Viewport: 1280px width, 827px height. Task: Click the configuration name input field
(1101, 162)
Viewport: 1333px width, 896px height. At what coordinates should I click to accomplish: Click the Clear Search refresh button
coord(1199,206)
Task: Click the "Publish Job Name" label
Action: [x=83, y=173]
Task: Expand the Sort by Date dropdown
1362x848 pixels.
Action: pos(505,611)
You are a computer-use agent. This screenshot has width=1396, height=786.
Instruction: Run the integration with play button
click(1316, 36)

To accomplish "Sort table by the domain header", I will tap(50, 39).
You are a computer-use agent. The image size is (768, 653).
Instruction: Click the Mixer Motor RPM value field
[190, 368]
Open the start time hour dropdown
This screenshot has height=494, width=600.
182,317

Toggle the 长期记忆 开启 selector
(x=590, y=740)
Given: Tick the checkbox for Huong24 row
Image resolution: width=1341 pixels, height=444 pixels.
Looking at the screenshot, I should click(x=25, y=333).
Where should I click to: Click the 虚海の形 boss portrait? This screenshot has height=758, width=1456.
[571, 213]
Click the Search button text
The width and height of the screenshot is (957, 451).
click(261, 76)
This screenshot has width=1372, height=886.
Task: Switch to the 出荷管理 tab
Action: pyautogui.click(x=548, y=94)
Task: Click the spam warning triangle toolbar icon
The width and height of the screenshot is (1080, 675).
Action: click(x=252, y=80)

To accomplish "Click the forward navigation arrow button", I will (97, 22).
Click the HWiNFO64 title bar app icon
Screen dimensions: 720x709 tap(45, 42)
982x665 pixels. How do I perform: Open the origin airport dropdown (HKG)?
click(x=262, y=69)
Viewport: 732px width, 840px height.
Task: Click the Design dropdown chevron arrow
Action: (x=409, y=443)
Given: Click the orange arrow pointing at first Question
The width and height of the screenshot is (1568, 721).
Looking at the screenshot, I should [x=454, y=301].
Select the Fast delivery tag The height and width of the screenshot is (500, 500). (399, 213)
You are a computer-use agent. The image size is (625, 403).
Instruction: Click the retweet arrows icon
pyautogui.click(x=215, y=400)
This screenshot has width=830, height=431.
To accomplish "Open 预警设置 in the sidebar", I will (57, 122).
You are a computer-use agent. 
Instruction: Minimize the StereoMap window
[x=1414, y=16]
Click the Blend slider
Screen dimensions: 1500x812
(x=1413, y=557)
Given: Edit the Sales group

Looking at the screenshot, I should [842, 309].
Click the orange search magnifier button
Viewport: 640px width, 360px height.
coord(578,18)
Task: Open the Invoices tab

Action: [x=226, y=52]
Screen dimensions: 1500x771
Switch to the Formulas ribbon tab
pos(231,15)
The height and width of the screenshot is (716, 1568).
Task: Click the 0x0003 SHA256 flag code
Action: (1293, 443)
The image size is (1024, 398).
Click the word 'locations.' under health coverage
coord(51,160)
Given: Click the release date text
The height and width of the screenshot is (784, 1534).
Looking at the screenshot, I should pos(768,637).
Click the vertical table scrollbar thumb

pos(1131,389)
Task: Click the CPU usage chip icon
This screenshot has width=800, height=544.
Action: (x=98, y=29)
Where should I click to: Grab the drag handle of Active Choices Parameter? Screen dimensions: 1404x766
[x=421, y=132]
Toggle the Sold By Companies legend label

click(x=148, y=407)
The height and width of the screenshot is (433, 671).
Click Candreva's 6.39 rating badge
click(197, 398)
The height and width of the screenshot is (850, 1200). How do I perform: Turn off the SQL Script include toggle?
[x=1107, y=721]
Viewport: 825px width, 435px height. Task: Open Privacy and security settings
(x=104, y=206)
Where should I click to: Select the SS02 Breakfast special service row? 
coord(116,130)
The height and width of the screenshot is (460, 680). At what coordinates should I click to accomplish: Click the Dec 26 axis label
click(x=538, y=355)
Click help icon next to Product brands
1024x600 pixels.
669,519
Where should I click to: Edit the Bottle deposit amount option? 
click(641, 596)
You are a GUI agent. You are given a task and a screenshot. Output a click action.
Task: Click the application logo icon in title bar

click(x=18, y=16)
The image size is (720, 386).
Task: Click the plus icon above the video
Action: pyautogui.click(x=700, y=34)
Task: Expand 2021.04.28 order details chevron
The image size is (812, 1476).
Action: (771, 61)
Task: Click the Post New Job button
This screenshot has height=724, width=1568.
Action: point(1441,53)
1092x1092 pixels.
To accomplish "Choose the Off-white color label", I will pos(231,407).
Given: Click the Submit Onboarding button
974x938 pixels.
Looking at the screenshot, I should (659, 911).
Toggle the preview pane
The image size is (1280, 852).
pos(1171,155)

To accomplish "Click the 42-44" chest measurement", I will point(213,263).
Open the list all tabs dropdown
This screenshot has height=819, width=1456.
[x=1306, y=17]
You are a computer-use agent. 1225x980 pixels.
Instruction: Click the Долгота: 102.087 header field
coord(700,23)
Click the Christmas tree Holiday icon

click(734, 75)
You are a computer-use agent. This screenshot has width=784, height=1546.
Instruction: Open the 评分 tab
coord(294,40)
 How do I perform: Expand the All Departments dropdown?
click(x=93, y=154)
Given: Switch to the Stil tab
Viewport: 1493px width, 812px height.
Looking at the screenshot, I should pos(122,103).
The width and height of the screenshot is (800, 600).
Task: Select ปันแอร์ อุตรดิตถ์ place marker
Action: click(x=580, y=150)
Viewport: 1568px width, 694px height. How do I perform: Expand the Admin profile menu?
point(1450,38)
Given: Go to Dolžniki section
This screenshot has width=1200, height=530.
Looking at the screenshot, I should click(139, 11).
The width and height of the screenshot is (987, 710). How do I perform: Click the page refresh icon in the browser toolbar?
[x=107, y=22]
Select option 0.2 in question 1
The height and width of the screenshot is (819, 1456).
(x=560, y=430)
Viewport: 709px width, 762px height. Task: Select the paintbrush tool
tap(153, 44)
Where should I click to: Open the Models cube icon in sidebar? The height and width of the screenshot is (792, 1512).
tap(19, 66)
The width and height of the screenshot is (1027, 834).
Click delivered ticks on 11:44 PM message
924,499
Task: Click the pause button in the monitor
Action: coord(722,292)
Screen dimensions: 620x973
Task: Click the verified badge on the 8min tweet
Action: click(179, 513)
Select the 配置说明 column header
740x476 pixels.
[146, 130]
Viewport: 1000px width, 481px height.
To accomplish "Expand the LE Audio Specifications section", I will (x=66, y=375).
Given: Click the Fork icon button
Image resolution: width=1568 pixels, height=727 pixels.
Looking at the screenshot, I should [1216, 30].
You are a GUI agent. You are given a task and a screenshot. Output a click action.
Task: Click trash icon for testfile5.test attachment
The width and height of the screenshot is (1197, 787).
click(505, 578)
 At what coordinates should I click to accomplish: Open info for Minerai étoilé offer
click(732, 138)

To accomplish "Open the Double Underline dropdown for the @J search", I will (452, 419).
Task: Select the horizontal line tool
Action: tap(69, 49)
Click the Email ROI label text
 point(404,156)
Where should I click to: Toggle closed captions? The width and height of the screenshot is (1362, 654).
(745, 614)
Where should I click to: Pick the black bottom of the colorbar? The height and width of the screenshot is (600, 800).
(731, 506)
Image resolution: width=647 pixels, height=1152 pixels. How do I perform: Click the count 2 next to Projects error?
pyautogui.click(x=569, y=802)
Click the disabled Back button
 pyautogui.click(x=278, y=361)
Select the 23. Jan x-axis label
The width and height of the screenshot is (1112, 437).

+ + +

* Problem requirements: Across the data, pull every line containing the string "computer".

* Solution:
You are a computer-use agent. This screenshot has width=1396, height=786.
You are a computer-use agent. The image size is (768, 653).
You are a computer-use agent. The image size is (625, 403).
You are a computer-use agent. 
You are a computer-use agent. 1225x980 pixels.
You are a computer-use agent. This screenshot has width=784, height=1546.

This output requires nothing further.